先週末から、ケータイ紛失BIGプロブレム発生。
ひとり大騒ぎの一週間だった。

新幹線を降りる時から地下鉄に乗るまで。
ほんの数分の出来事。

地下鉄に乗る前に気付き、同行人に鳴らしてもらうがうんともすんとも。
地下鉄に問い合わせるが、届いていないという。
JRと警察にも連絡する。

荷物をロッカーに入れ、最寄りのケイタイ屋で通信を止めてもらう。
しかしiphone操作については知らぬ存ぜぬ。

「iphone屋に電話してみてください」って、電話するケータイがないんです。
「ウエブで調べれば」とおっしゃるが、この先3日間はWIFI環境がございません。
「iphoneを捜すアプリ」って、スマホがないのでどうしたら。

ケータイがないと、メールも電話も検索もできない。

この絶望的事実にお手上げだった。

公衆電話を前に小銭がない。
コンビニで両替を断られ、テレカも売ってない。

地下鉄窓口で100円両替を頼むと50円玉を混ぜて下さり、何度も両替へ。
公衆電話はおもしろいほど小銭が消える。

なんかもう、無力感でいっぱいだ。

混み合うiphone屋は翌日やっと通じた。
そこではじめて「通信は止まったが表面のデータは見られる状況にある」と知る。

ケータイ屋は通信を止めて下さって有難いこと。
しかし中のデータが「見られる状態」なことを、初動段階で強くアナウンスすべきでしょう。

何故なら、何の因果かパスコードを入れておりません。
誰でも見られるオープンマインドな状態です。

ケータイ内のデータ。
パスワードやら何やら、こわいものがぜんぶ入っている。

おーい、見られるんかい。

電話を止めたからってあかんがな。

早よ、ゆうてや。

アタマ真っ白。

JRからは「届いてへん」メールが入る。

あかん、こりゃあかん。

わたしは、君たちを一秒たりとも待てない。
君たちも、わたし自身も信用できない。

朝イチにケータイ屋へ駆け込む。
機種変したてで何の値引きもなく、つちかった割引が抹消されるペナルティ、さらに鬼のプロパー一括払い。

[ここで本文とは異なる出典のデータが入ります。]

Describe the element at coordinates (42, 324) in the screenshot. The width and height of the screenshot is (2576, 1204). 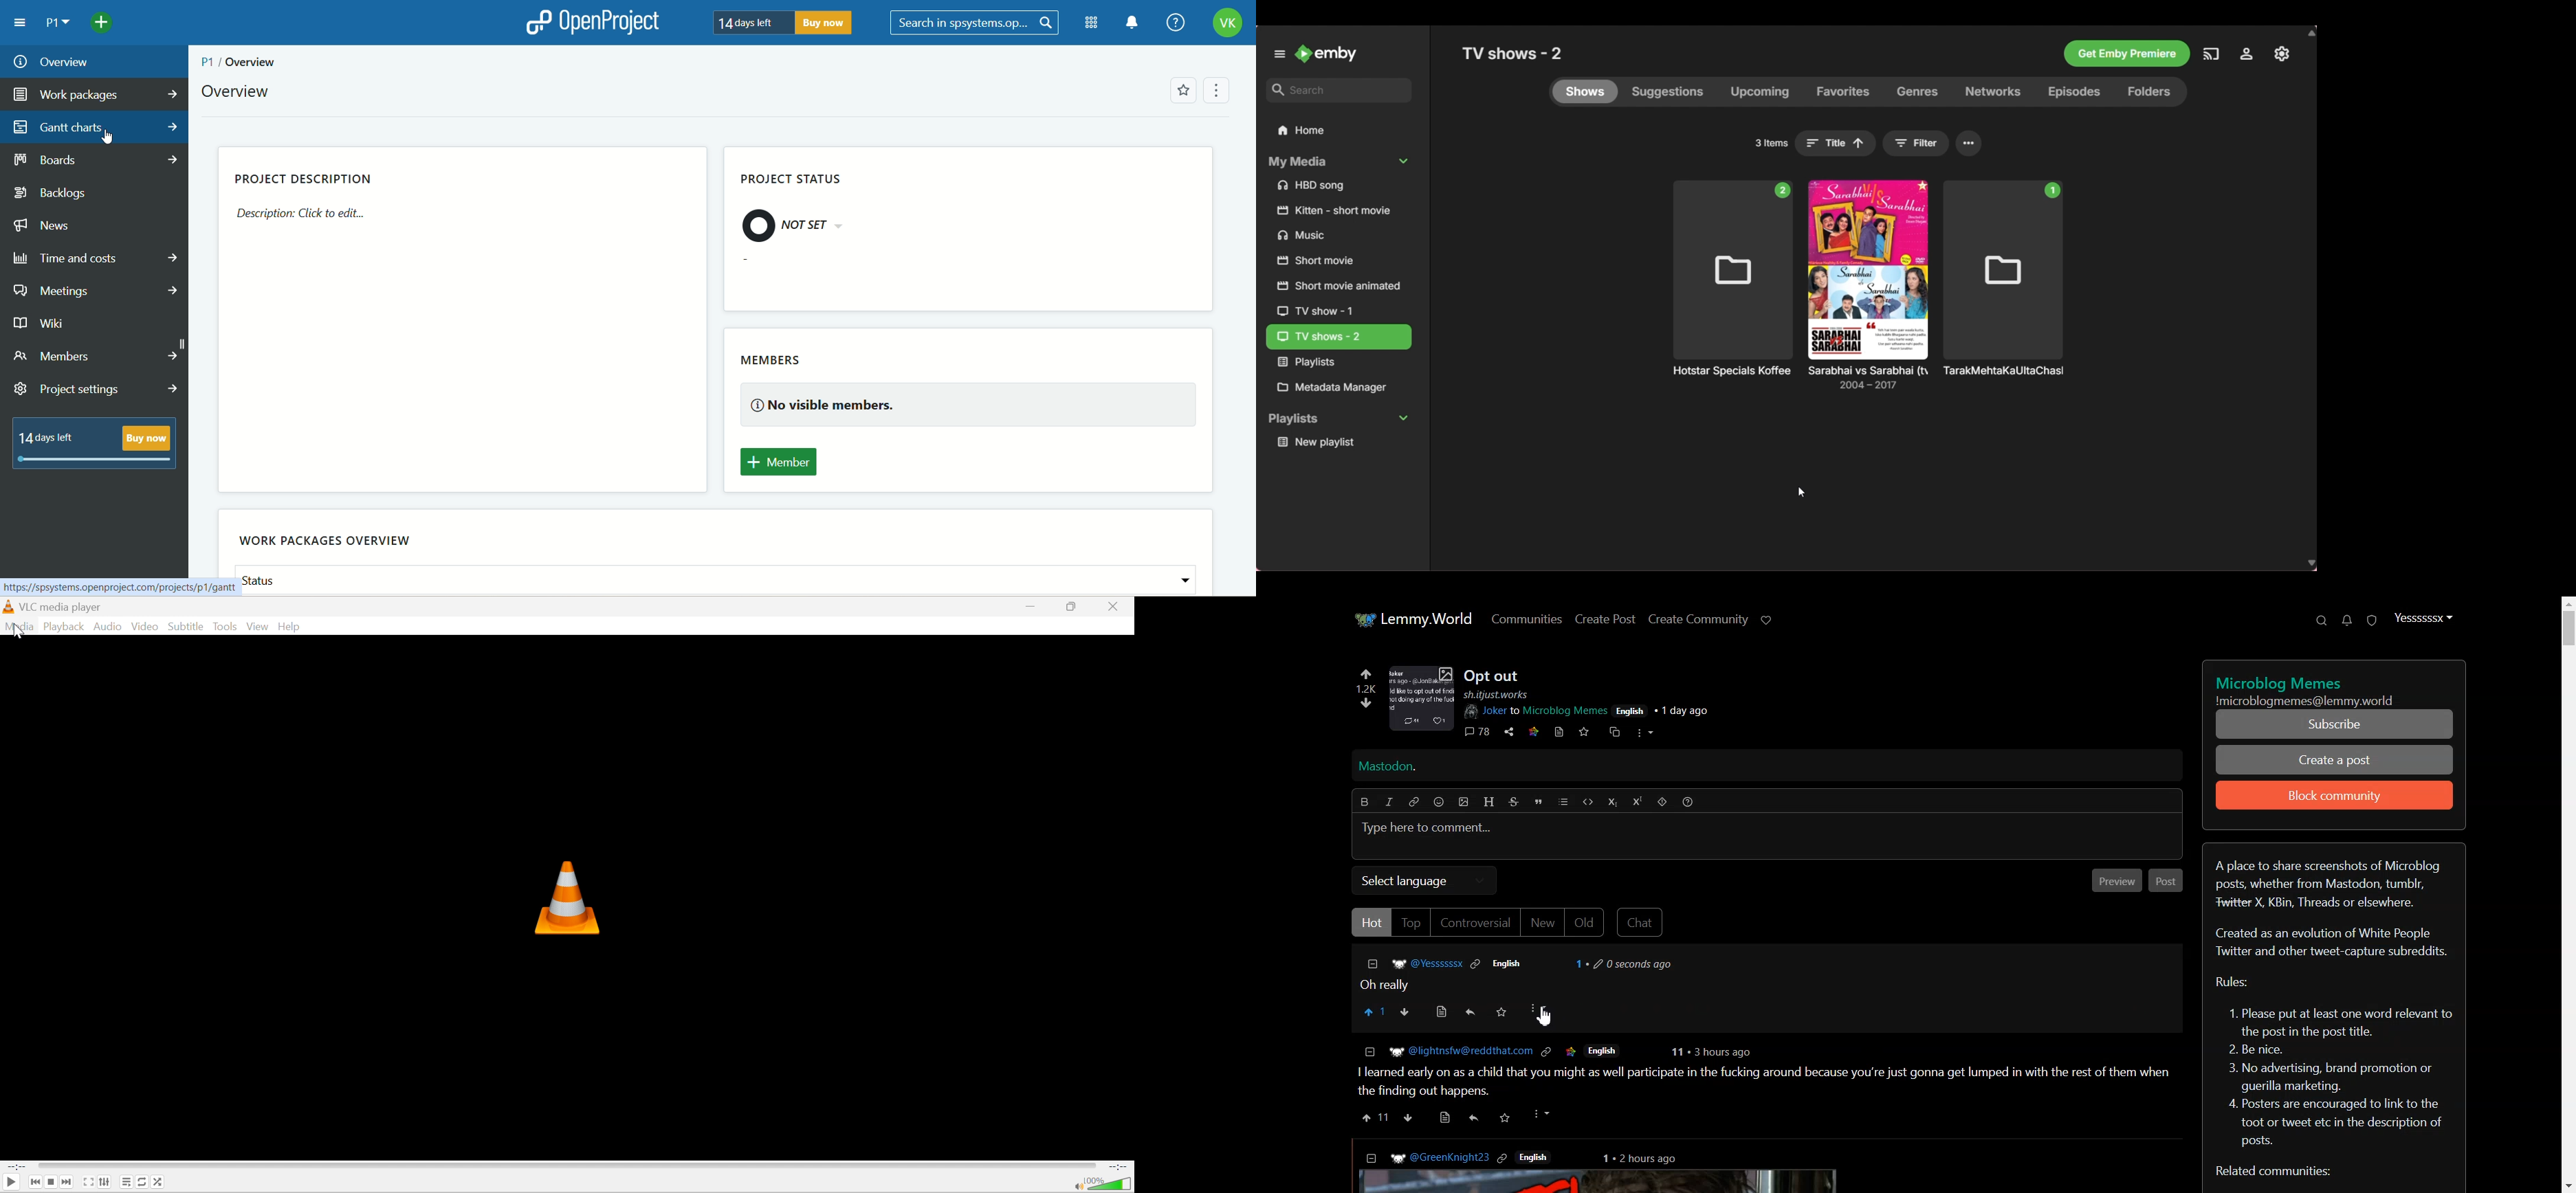
I see `wiki` at that location.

鬼、鬼、おまえさんたち鬼、と思いながら同じ機種を泣きながら再購入。
しばし居座る権利を得、持ち込んだPCとデザリングし、その場で設定をイチから変える。

ぜんぶのパスワードを変えんといかん。

やられたら終わりだ。
世知辛い世の中とは思いたくないが、残念ながら、過去やられたことがあるのだ。

やれることは全部やっておかねば。

あのパスワードを変えるならこっちのパスワードも変えないと。
慌てているので、変えた先から忘れてしまい、またパスワードを変え、それをメモした紙がどこかへ行く。

わたしは今、なにをやっていますか。
いい仕事をしていますか。

クレジットカードも止めた。
それにより公共料金などの引き落としもぜんぶ変更。
あれもこれも、ぜーんぶ変える。

アーメン、ソーメン、冷やソーメン。
そんなこんな。

きょう午前中も、あっちこっちに契約変更を連絡しまくっていた。

ピンポンが鳴り、郵便屋さんから封筒を渡される。
ケータイ片手に封を開けてみると「携帯電話機拾得のお知らせ」のペラリ一枚。

なんのことだかわからない。

とにかく早ようモロモロの契約を変更しなくては。
てか、しなくていいのか。
通話中の変更手続きを切るのか、なんなのか。

わたしは今、なにをして、なにをしなくていいですか。

え?

てゆうか、2度も問い合わせた時は「ない」ってことだったのに、その日に「あった」んだね。
身も心も痛めて、オールリセットした一週間後の今、という奇跡的なタイミングでお知らせして下さったのね。

は。

たいへんお騒がせし、ご迷惑をかけまくった皆々様へ、この場を借りて深いお詫びを。
届けて下さった方と当局には、なんでもうちょっと早く、なんつうことはつゆほども思わず、深い感謝とため息を。

サンタさん、ステキなプレゼントをありがとう。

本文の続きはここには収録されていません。